Escalier_Bnf_5684d_9654cPremier article militant (à mon avis il y en aura d'autres... toujours en pure perte hélas) : je m'insurge contre la future destruction de l'escalier d'honneur de la BNF sur son site historique de la rue de Richelieu. Un projet d'envergure dont les premiers travaux ont déjà commencé depuis plusieurs mois vise à rénover ces locaux qui n'obéissent plus aux normes de sécurité dans de nombreux domaines. Très bien. Mais évidemment, il est de bon ton d'accompagner cela par une révision de l'accueil du public et des espaces communs... bref c'est là qu'interviennent les architectes contemporains et le gaspillage d'argent... Les nouveaux architectes ont décidé que cet escalier était mal placé  et gênait "la lisibilité" du hall... on croit rêver. Un petit détail : ce monument est inscrit à l'Inventaire  supplémentaire des Monuments Historiques : qu'à cela ne tienne, on démolit ! Bel exemple pour les vandales en puissance – privés ou publics – si les institutions culturelles du pays crachent sur les principes basiques de la protection du patrimoine.

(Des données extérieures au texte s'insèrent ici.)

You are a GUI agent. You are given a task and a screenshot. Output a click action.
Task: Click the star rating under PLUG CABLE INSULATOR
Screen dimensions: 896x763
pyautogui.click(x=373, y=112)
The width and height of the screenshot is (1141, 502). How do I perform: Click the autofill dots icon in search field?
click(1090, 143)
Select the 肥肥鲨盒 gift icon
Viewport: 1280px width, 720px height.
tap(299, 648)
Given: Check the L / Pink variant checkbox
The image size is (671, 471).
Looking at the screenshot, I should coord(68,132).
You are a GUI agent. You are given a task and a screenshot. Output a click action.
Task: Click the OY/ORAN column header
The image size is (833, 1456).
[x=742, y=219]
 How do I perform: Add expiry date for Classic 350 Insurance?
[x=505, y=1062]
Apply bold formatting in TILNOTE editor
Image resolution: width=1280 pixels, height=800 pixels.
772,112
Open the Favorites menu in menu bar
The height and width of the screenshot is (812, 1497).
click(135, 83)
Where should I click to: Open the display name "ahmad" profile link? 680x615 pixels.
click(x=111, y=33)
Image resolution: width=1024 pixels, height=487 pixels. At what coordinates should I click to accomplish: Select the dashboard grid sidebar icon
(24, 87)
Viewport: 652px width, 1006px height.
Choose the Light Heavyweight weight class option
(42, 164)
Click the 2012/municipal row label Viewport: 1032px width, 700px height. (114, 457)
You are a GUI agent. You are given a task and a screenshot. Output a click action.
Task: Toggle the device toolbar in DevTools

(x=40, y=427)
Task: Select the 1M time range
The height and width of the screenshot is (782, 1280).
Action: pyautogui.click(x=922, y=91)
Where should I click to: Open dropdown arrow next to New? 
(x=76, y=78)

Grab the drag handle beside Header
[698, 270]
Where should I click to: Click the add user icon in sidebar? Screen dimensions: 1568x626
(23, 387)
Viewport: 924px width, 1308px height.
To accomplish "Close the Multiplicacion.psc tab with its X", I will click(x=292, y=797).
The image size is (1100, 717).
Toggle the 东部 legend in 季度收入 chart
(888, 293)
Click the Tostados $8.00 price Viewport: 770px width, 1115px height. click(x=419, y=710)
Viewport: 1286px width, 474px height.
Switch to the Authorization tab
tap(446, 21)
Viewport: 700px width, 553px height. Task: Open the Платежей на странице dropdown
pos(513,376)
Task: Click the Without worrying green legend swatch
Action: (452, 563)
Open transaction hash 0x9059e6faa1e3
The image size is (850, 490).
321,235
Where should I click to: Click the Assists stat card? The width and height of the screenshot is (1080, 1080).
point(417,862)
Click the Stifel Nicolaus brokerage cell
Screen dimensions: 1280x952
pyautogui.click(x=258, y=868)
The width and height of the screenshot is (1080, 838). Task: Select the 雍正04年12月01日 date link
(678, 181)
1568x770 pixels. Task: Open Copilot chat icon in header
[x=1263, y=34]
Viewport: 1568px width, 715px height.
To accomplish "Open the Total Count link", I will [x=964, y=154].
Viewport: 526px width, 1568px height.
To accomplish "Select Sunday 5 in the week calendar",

Pour connaître plus précisément l'affaire, lisez ce –court – article de la Tribune de l'Art, excellent journal en ligne qui dénonce, parfois avec succès, les scandales comme celui-ci et informe également de l'actualité des expositions et de l'histoire de l'art au sens large (lien permanent dans la colonne de gauche).

Cet escalier est historique, cet escalier est beau, cet escalier est monumental... simplement, depuis 1866, il a été emprunté – et continue de l'être jusqu'à nouvel ordre – par des chercheurs jeunes ou vieux se rendant au cabinet des manuscrits, par des visiteurs passionnés ou novices désireux de découvrir les merveilles du cabinet des médailles ou les expositions importantes installées dans la Galerie Mazarin. 

De la maîtrise au doctorat, j'ai gravi bien souvent ces marches adoucies par le tapis rouge moelleux pour me rendre au cabinet des manuscrits ... et à chaque fois j'ai ressenti la grandeur et la noblesse de ce lieu de savoir grâce à ces vénérables degrés.